What to produce: Give everything from the row containing "Retweet the iwabun5 reply" down to the one containing "(x=309, y=797)" as a two-column CSV with the headers task and click. Use one line per item: its text under task and its answer under click, each in a single quoted field with line breaks turned into spaces.

>>>>>

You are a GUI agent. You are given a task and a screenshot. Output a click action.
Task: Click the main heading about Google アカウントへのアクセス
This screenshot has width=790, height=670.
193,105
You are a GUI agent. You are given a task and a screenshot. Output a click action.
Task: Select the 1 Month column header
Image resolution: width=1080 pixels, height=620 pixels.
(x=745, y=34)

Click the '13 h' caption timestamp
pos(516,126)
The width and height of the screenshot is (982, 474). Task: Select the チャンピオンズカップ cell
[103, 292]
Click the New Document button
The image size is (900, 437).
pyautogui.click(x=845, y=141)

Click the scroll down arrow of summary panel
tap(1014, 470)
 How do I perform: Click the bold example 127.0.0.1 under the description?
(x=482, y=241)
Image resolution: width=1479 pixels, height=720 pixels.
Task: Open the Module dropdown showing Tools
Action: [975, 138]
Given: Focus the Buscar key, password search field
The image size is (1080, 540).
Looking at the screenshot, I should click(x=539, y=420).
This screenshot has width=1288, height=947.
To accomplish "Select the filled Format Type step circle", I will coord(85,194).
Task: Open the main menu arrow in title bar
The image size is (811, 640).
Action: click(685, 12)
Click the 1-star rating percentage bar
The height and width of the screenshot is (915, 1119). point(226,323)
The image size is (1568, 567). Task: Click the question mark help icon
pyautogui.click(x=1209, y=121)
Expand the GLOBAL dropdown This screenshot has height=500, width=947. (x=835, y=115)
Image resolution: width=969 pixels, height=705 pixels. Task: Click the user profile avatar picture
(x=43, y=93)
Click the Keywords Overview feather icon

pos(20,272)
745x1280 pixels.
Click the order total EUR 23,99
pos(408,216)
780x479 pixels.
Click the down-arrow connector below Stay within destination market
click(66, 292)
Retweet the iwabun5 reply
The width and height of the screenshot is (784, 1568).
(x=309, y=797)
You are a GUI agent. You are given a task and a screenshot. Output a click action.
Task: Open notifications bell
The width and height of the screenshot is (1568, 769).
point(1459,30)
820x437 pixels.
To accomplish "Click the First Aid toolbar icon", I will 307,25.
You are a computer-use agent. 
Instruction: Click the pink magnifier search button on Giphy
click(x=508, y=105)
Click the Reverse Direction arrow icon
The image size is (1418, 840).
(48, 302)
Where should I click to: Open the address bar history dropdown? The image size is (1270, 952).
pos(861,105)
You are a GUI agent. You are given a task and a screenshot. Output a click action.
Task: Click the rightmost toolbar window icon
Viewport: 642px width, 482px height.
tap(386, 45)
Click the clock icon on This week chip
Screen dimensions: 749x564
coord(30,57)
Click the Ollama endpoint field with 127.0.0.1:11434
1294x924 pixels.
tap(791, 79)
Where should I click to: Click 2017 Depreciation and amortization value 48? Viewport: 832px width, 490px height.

<<<<<

In response:
task,click
"Retweet the iwabun5 reply The width and height of the screenshot is (784, 1568).","(x=309, y=797)"